Synod of Jerusalem (1672)

The Synod of Jerusalem was convened by Orthodox Patriarch Dositheos Notaras in March 1672. Because the occasion was the consecration of the Church of the Nativity in Bethlehem, it is also called the Synod of Bethlehem.

The Synod was attended by most of the prominent representatives of the Eastern Orthodox Church, including six Metropolitans besides Dositheus and his retired predecessor, and its decrees received universal acceptance as an expression of the faith of the Eastern Orthodox Church.

Calvinist controversy

In 1629, a small book, attributed to Cyril Lucaris, the Confession of Cyril Lucaris, was published in Latin at Geneva. It contained an eighteen-point summary of beliefs that conformed with Calvinist teaching. French, English and German translations appeared in the same year. A Greek version called Eastern Confession of the Christian Faith appeared in Constantinople in 1631.[1] In view of this book, Lucaris has been accused of adopting in his book Calvinistic views and asserting that Calvinism was in fact the faith of the Eastern Church. His Orthodox defenders claim that the book was a forgery. Cyril himself verbally denied authorship, but did not disavow it in writing.[2]

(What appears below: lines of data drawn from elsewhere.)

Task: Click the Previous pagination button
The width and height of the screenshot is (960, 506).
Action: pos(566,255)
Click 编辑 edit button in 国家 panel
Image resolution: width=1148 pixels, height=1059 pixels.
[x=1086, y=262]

The opposition to Calvinism arose during Lucaris's lifetime and continued after his murder in 1638 while in Ottoman custody. It found classic expression in the highly venerated confession of Petro Mohyla, Metropolitan of Kiev (1643). Though this was intended as a barrier against Calvinistic influences, certain Protestant writers persisted in claiming the support of the Greek Church for their positions.